Echoprint: Open acoustic fingerprinting

This article brought to you by LWN subscribers

Subscribers to LWN.net made this article — and everything that surrounds it — possible. If you appreciate our content, please buy a subscription and make the next set of articles possible.

June 29, 2011

This article was contributed by Nathan Willis

Acoustic fingerprinting has been given a tremendous boost by the mobile smartphone business. You have probably seen the basic scenario in television commercials, if not in person: a user holds up a phone to capture a few seconds of audio playing nearby, and the application computes a "fingerprint" of the track, which is then used to query a remote database for the mystery artist and track name. The space has been dominated by proprietary software, but a new — and open source — project was unveiled last week, named Echoprint.

Fingerprints on the databases

Despite the name, acoustic fingerprinting has little in common with hash-based digital fingerprinting techniques used to detect alteration of a file. While a hash function is sensitive to changes in individual bits, an acoustic fingerprint function must robustly analyze the way the audio sounds, in a manner independent of the codec used, bitrate, or even static and ambient noise. Acoustic fingerprints focus on extracting perceptual data from the audio track, such as its tempo, average spectrum, and pattern of recurring tones. The canonical use is to discover the track information of an unknown audio clip, but other uses are possible as well, such as finding similar-sounding music (on any number of factors supported by the algorithm).

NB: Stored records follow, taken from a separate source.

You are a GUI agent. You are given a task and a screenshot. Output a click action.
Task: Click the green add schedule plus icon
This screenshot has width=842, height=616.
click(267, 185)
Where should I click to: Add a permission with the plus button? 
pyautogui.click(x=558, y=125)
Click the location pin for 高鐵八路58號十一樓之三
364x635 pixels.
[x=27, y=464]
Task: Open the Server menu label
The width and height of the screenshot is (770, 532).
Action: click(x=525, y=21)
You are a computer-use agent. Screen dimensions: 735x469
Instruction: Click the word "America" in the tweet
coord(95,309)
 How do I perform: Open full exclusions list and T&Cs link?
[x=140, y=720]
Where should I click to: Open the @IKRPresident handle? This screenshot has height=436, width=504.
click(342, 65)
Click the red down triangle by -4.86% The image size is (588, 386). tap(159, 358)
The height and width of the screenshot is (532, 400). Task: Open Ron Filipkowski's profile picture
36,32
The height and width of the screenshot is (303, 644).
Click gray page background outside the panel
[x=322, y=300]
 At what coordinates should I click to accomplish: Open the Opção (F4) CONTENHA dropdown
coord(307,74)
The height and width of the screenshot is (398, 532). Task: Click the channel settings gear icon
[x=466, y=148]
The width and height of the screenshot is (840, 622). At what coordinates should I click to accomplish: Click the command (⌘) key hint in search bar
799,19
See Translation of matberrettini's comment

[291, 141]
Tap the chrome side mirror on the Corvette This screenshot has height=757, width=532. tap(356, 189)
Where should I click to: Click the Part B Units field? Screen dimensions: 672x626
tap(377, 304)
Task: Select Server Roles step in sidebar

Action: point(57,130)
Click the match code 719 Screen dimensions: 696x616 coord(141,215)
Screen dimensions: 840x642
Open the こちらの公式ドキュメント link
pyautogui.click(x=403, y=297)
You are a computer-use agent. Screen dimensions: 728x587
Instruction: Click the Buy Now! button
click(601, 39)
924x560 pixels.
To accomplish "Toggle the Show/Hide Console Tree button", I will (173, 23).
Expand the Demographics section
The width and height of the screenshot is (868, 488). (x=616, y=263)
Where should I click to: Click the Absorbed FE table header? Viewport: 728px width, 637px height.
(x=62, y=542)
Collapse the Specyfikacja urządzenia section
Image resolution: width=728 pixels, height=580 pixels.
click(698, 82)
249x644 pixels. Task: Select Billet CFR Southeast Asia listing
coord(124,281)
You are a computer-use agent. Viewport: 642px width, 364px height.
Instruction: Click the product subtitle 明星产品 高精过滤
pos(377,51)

The proprietary software market is home to several acoustic fingerprinting services, most famously Shazam, SoundHound, and Gracenote. Gracenote is known to many in the free software community due to the controversy that erupted a decade ago when its corporate parent suddenly restricted the usage of CDDB, its user-built compact disc identifying database. Many felt betrayed by the policy change, because the CDDB data was submitted voluntarily by users when playing or ripping CDs, not entered or harvested by CDDB's owners themselves. The database was an early example of Internet crowd-sourcing, and many saw the sudden cut-off of access as outright exploitation of their effort.

Fast-forward to 2011, and most open source applications use competing, "open content" services instead, such as MusicBrainz, which is managed by the 501(c)(3) nonprofit MetaBrainz Foundation. For the past several years, MusicBrainz has supported acoustic fingerprinting through the closed-source MusicDNS service provided by MusicIP (later renamed AmpliFIND).

Although MusicBrainz had a perpetual contract with AmpliFIND for the service, it was never considered a good fit, since MusicBrainz's social contract requires it to remain "100% free". Recently, a handful of open source acoustic fingerprinting projects started picking up steam — such as Lukáš Lalinský's Acoustid — and MusicBrainz decided to start looking for open source and open content replacements for MusicDNS. Around the same time, the team at acoustic fingerprinting startup Echo Nest decided that its best strategy was to take its entire product open source and attempt to commoditize acoustic fingerprint services, rather than attempt to take on the entrenched players head-to-head.

Echo Nest and MusicBrainz had collaborated in the past on projects such as Rosetta Stone — a utility to match artist and track IDs between various music services' ID databases — so the mutual decision to launch Echoprint as an open project and begin integrating it with MusicBrainz was a good fit from both perspectives. But it did not hurt that AmpliFIND also sold off its intellectual property holdings — including MusicDNS and the portable unique identifier (PUID) database — to none other than Gracenote.

The Echoprint release

The Echoprint system consists of three components. The Codegen fingerprint generator takes an audio file (or audio sample) as input, and generates a fingerprint based on the Echo Nest Musical Fingerprint (ENMFP) algorithm. The Echoprint server maintains a database of fingerprints indexed to track information, and supports remote queries as well as inserting new fingerprints and tracks. The Echoprint database itself contains publicly-accessible track and fingerprint data. The database contains fingerprint codes for the entire duration of each track, but as in most acoustic fingerprinting techniques, only a shorter segment is usually sent for comparison. Echo Nest claims that Echoprint provides accurate matches for fingerprint blocks computed from samples of at least 20 seconds in length.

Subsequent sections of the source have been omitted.